Back specifically to the case of Jack & Jill…

Jack and Jill filled out a Groundwork deck of information before they met with us. Both checked, “Sort of certain,” in the box under the question, “How sure are you that you are going to Heaven when you die?” The choices were; Absolutely Certain, Sort of Certain, Not Certain at all. We feel very confident that in the first couple of sessions in which we met with them, that we were able to secure their understanding of the Gospel by taking them through “The Four Spiritual Laws,” as written in the back of our premarital book, Preparing For Marriage. In fact we believe that this was very new information for Jack and that during this time he did accept Jesus Christ as his personal savior. Jill had known Jesus as a child, but had slipped away from her faith, and was concerned that she would not be forgiven.

One of our Coach couples helped do two of the Sessions with Jack & Jill. It is our hope that this coach couple would Mentor this couple for the one-year period after marriage. This is part of the second part of the Marriage Mentoring program that we have established at our local church. It is this Coach couple’s view that we are rushing Jack & Jill through the program and condoning their sin of living together.
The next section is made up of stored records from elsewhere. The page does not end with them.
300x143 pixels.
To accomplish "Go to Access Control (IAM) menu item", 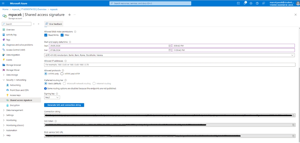I will (15, 50).
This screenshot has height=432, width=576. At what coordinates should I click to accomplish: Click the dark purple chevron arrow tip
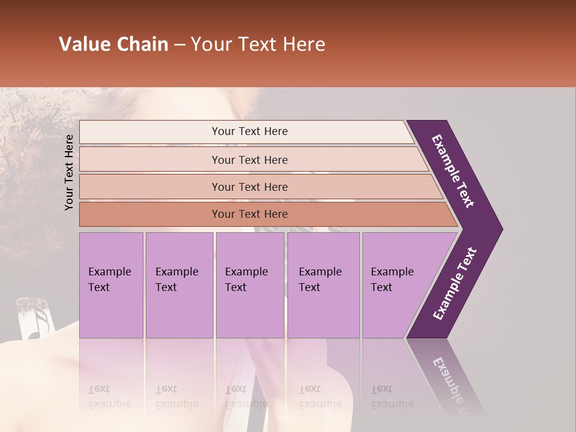[491, 229]
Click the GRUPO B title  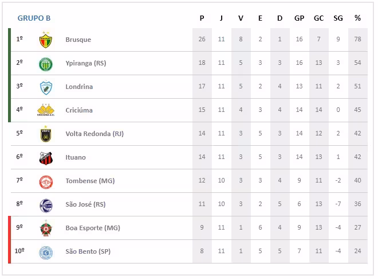pyautogui.click(x=34, y=18)
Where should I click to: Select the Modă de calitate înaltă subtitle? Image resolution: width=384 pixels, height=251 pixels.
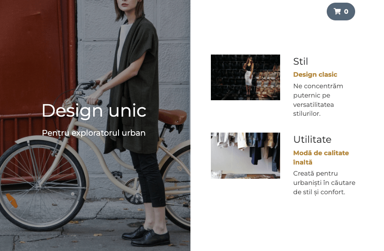[321, 157]

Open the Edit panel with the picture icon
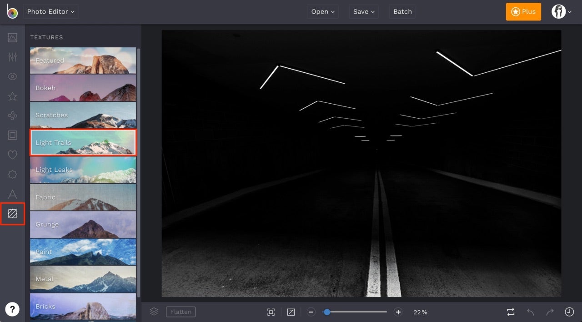pyautogui.click(x=12, y=38)
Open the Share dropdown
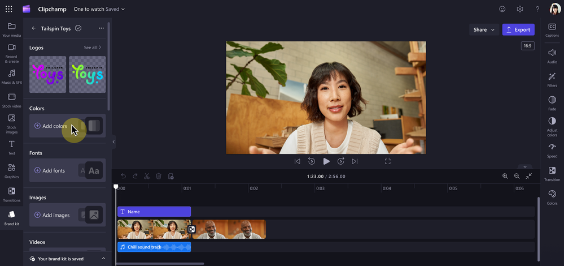Viewport: 564px width, 266px height. tap(484, 29)
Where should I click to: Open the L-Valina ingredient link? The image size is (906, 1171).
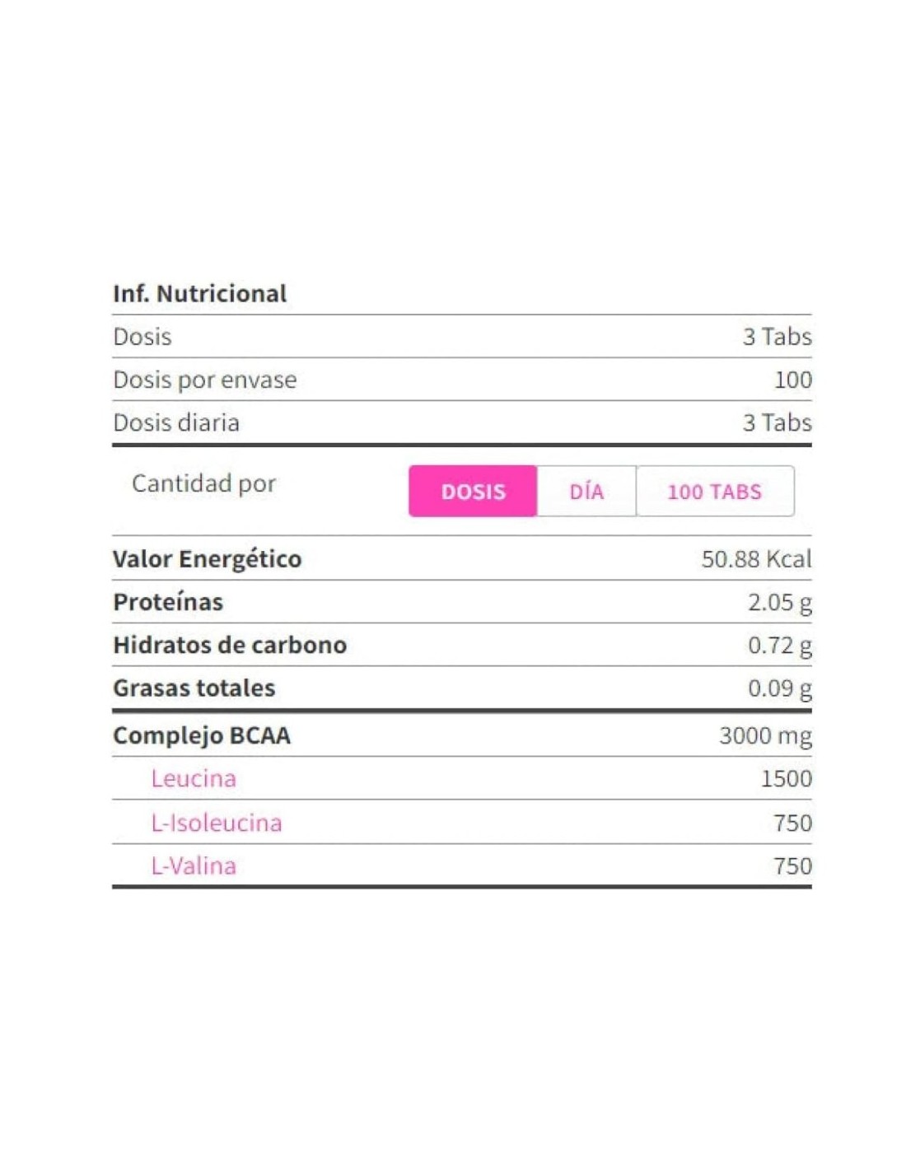click(194, 866)
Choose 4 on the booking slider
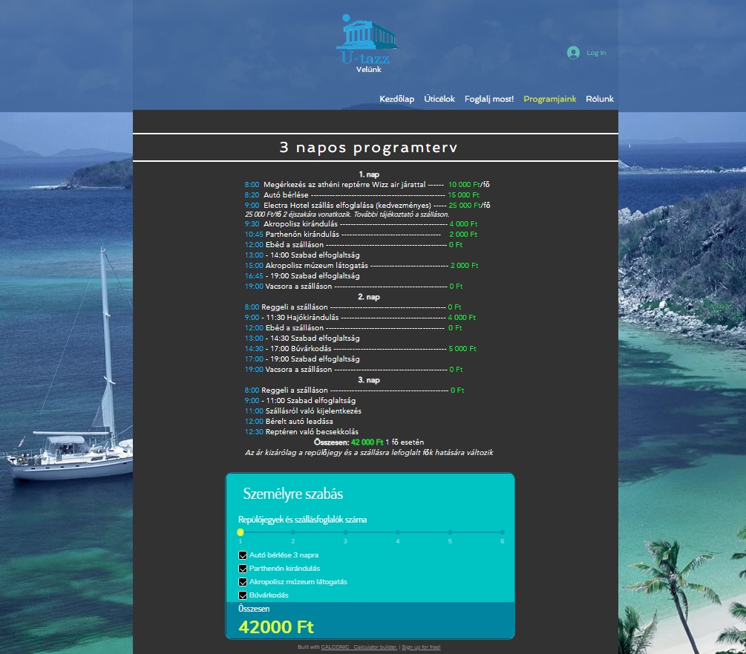This screenshot has height=654, width=746. [x=398, y=532]

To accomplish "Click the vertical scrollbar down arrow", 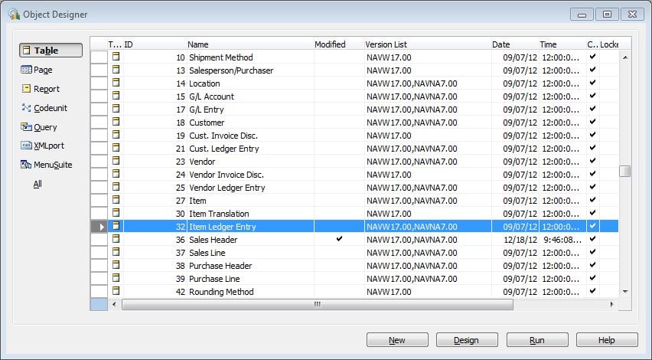I will pyautogui.click(x=625, y=292).
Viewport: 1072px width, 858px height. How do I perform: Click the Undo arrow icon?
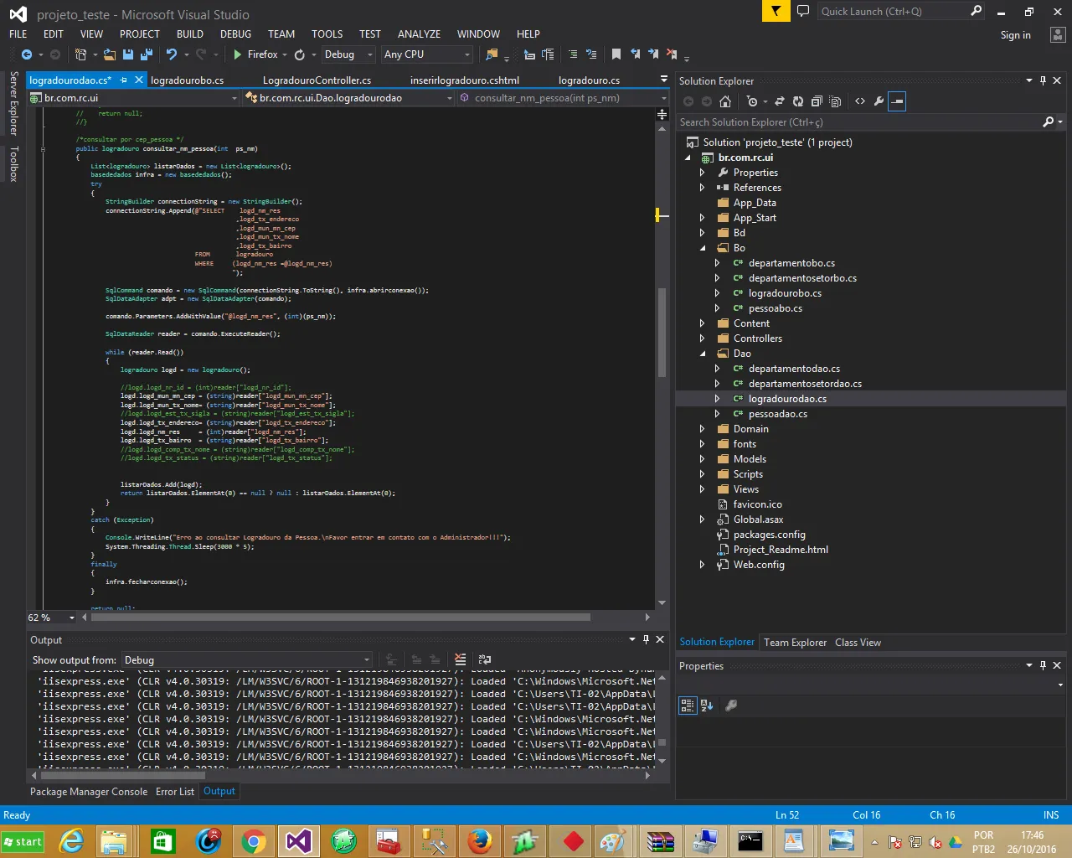coord(172,54)
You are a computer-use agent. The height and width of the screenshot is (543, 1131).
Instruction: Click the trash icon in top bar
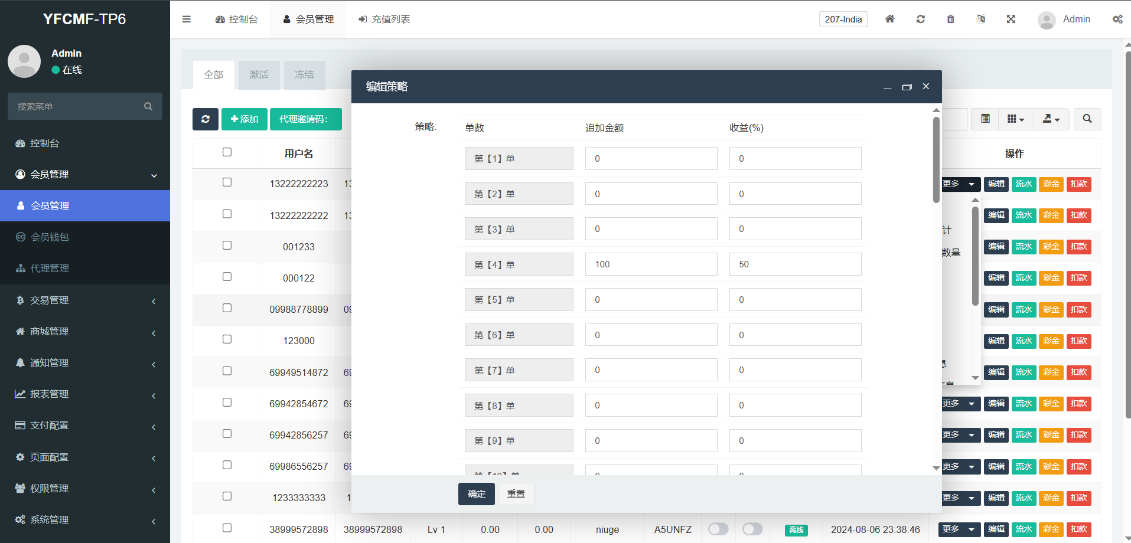(x=950, y=19)
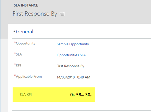Collapse the General section triangle
The image size is (151, 112).
[14, 32]
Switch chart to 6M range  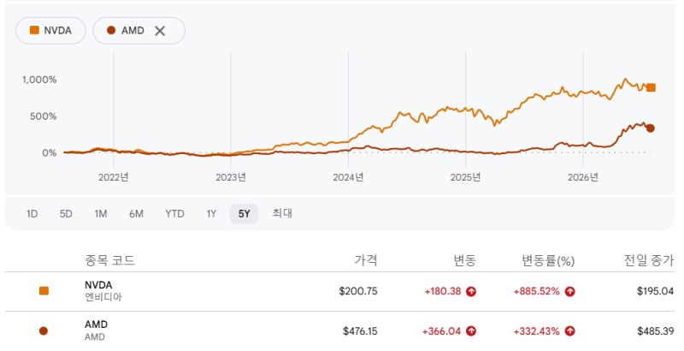[136, 214]
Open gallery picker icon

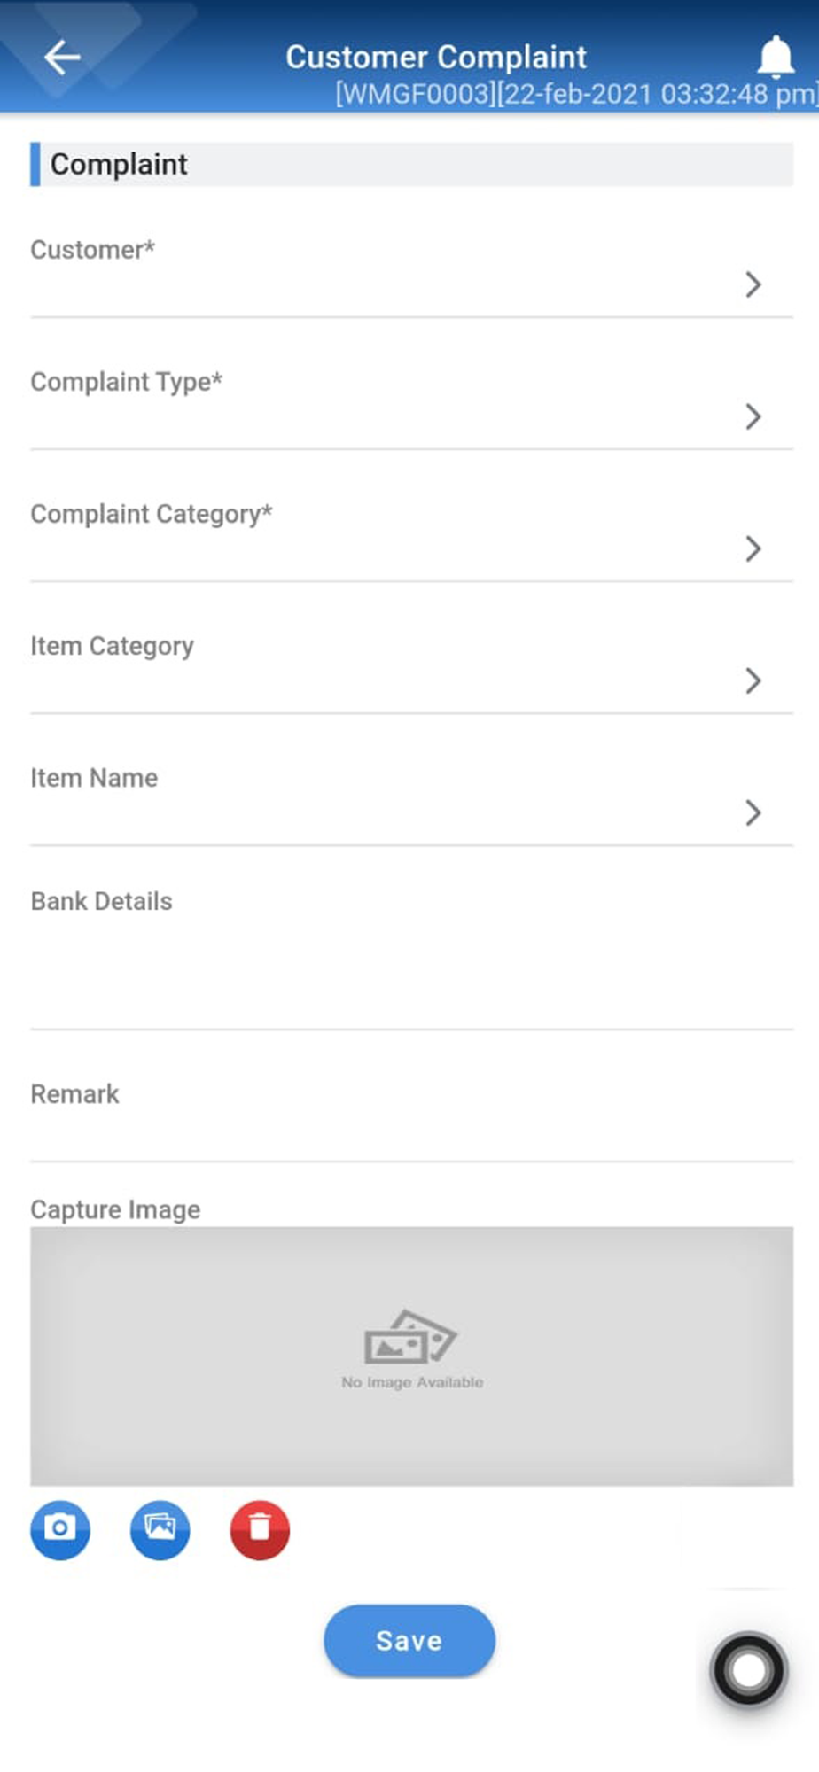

My husband I feel that given the time frame we had to work with, that we are rushing it through for the date of the wedding’s sake. It is not our suggested way to do Premarital Coaching.

At this point Jack & Jill had not met with one of the Pastor’s that would be marrying them. Pastors at our church will marry equally yoked couple’s only. That would be two professing Christians or two non-Christians, but not one of each. When the pastor marrying Jack & Jill met with them, he felt confident that they both had accepted Christ as their Savior. He also suggested that for the two weeks after Jack returns from deployment, that one of them should move out and live with a friend.

My questions to you are: How do you feel about couples living together? Should our Pastors not marry them? Should we shun them? Or should we hide our heads in the sand?

We look at it very simply. WHAT WOULD JESUS DO? He would probably agree with their sin, and tell them to “GO AND SIN NO MORE.” But, would Jesus want us to judge them if they continue in their sin? I say, not my place. My place is to love them unconditionally, point them to the truth and allow God to work in their life. This allows us to keep an open bridge to our local church with them.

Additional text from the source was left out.